Jordan Urged to Adopt Prison Reforms

Author: 
Abdul Jalil Mustafa, Arab News
Publication Date: 
Tue, 2007-12-25 03:00

AMMAN, 25 December 2007 — Jordan’s National Center for Human Rights (NCHR) yesterday called on the government to take effective measures to improve conditions in the country’s prisons.

In its fifth report on the situation of human rights in the kingdom, the NCHR expressed dissatisfaction with the utter disregard for the center’s reports on correcting the prison system shown by government agencies.

The report said that all efforts aimed at reforming prisons would face setbacks unless they were coordinated under a national strategy that “takes into consideration” the legislative and social aspects of criminal justice in the kingdom and relevant international standards.”

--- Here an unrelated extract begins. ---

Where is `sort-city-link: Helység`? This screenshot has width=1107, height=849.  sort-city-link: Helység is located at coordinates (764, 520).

The NCHR mentioned a number of shortcomings, including torture, lack of communication with the outside world, low-quality infrastructure, crowding, improper medical care, deteriorating educational programs and lack of social and psychiatric services.

It also criticized the arbitrary use of powers by governors to detain people.

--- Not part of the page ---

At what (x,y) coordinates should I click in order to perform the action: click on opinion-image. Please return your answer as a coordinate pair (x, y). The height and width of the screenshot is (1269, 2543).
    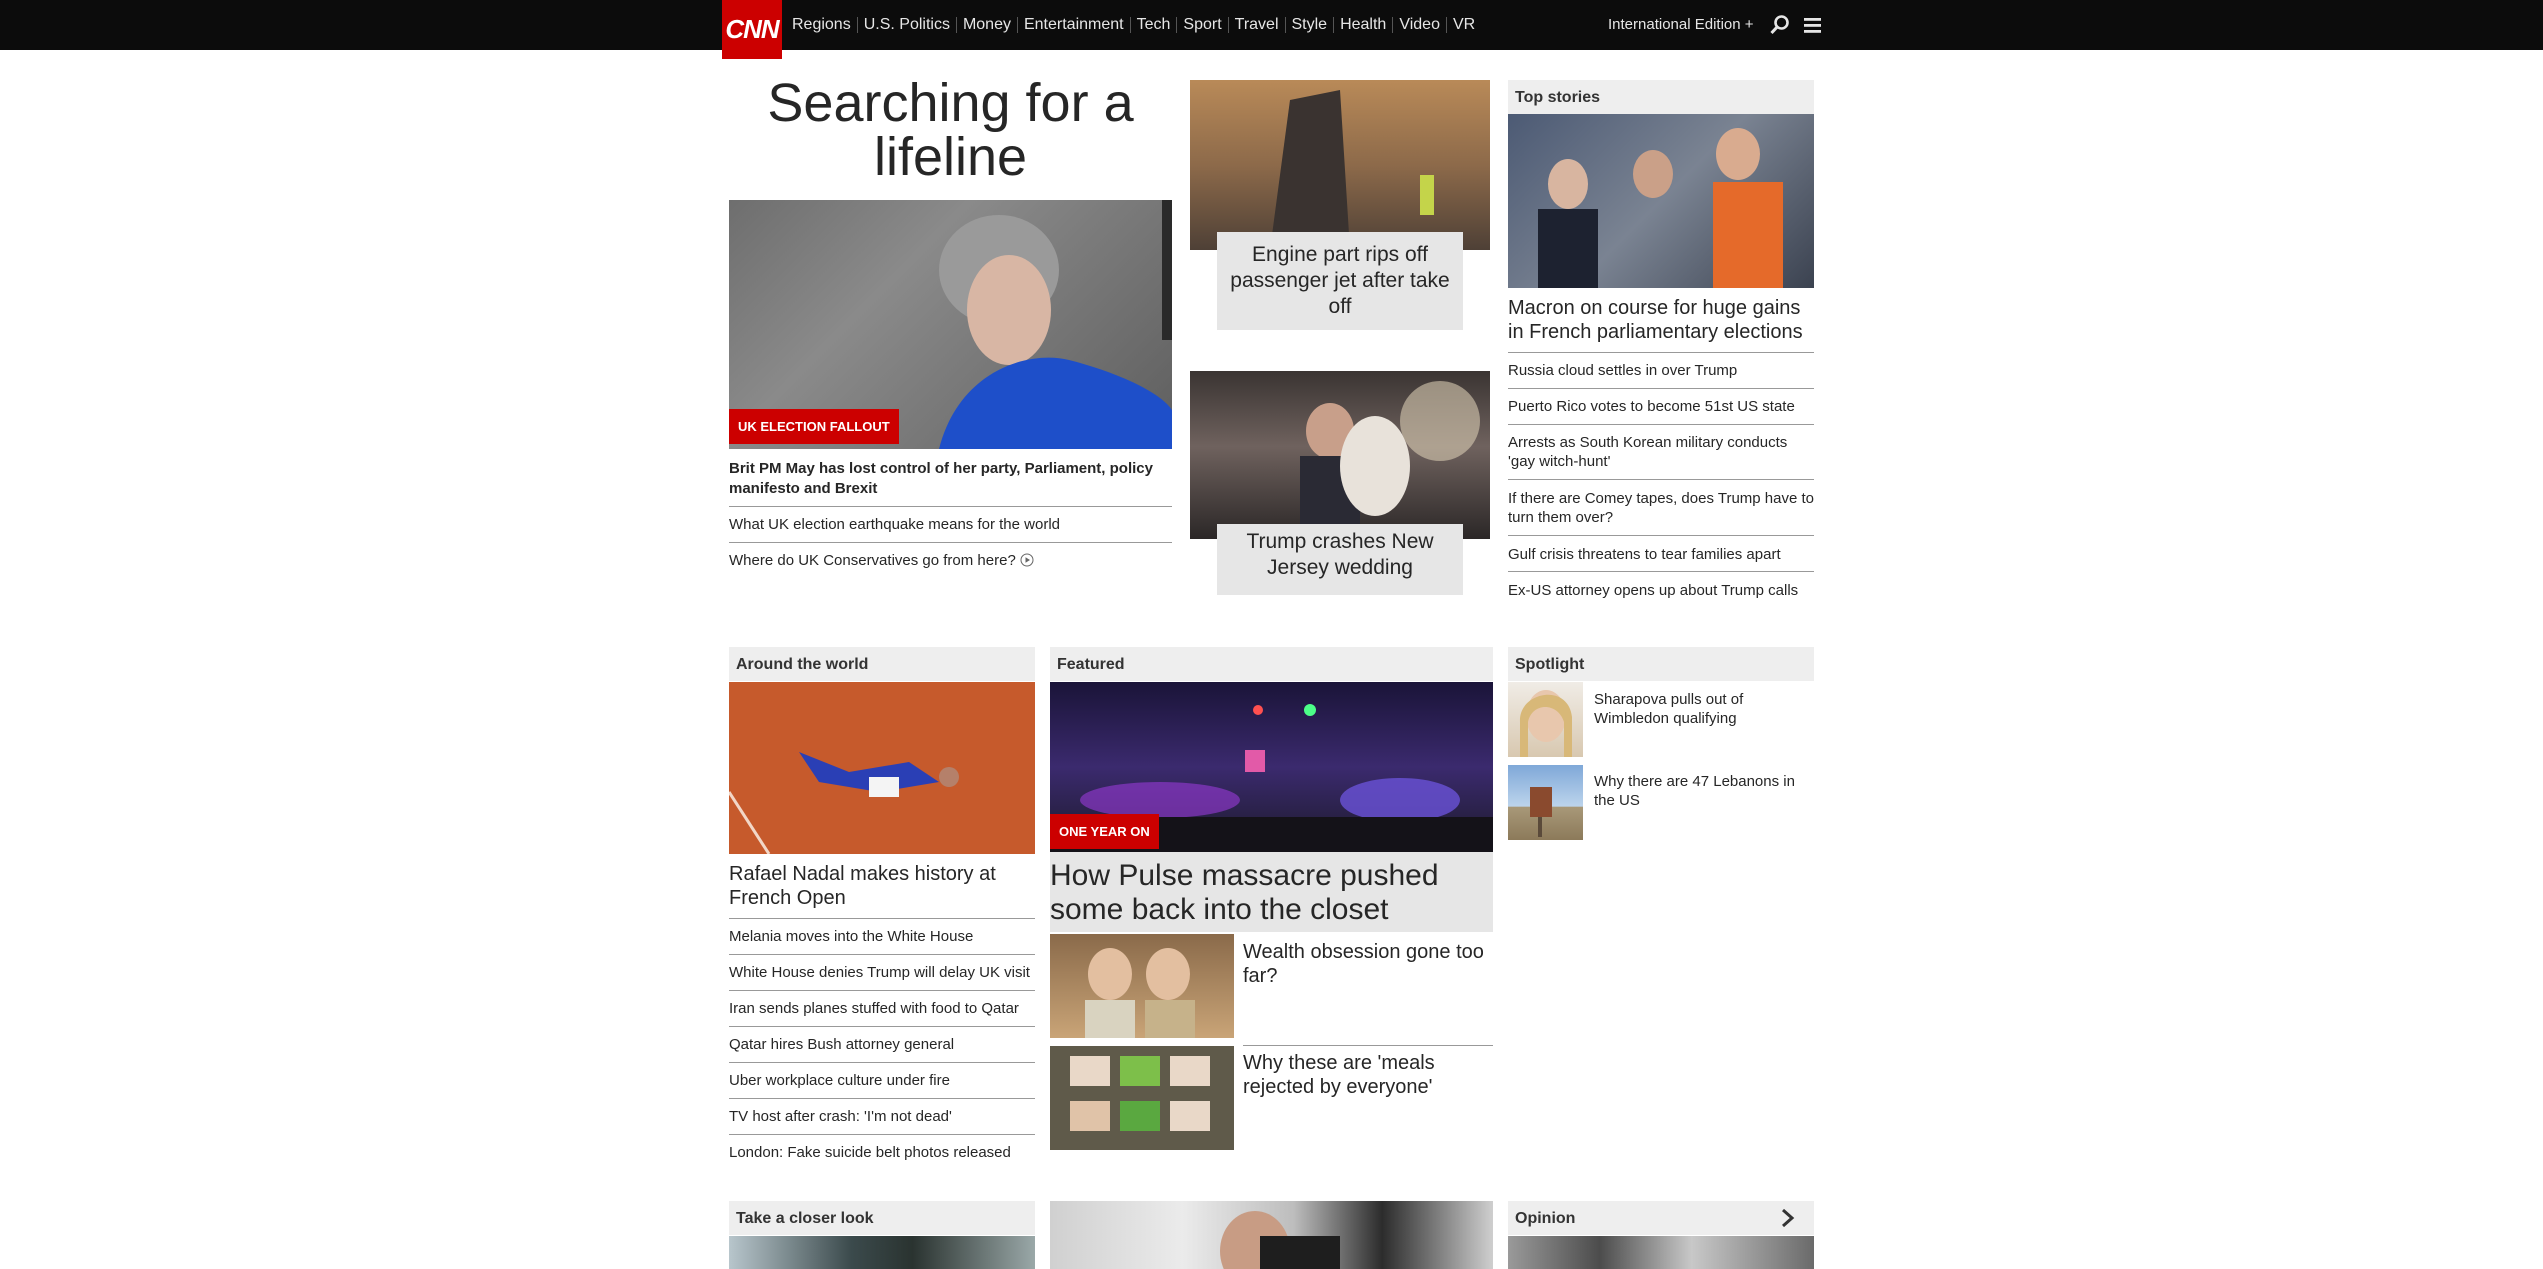
    Looking at the image, I should click on (1661, 1252).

The state-funded human rights watchdog reported the death of 21 inmates and the staging of 867 strikes inside prisons during 2007.

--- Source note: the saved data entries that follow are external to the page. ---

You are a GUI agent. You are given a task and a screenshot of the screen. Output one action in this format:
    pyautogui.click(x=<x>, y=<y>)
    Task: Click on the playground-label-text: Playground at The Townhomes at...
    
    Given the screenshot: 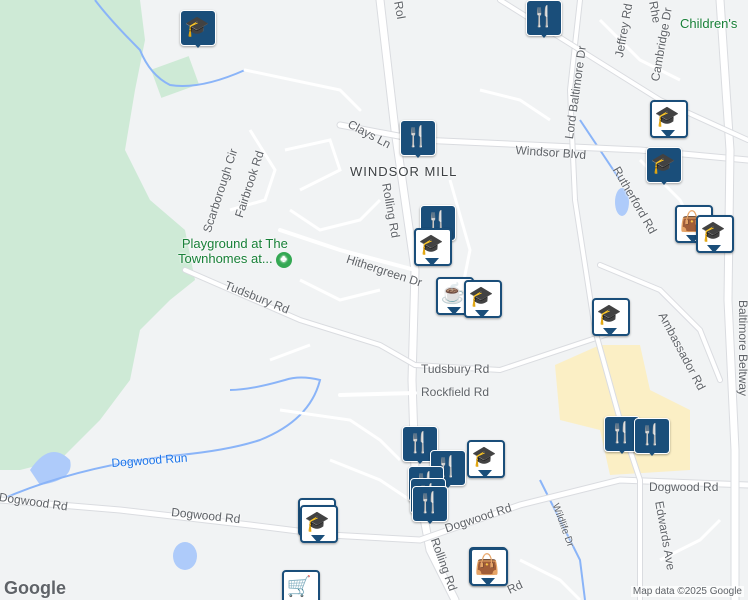 What is the action you would take?
    pyautogui.click(x=233, y=251)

However, the report praised some steps taken by the General Intelligence Department, particularly allowing the International Committee of the Red Cross to carry out regular visits to detainees.

Jordan’s largest political party, the Islamic Action Front (IAF), meanwhile welcomed a report by New York-based Human Rights Watch that criticized Jordanian laws which it said were restrictive of freedoms.

“The party sanctions the HRW’s precise description of the appalling deterioration in the situation of human rights in Jordan as well as the report’s recommendations to the Jordanian government,” the party’s official spokesman, Rhayyel Gharaibeh, said in a statement.

In a report released last week, HRW criticized Jordanian restrictions on freedom of public assembly.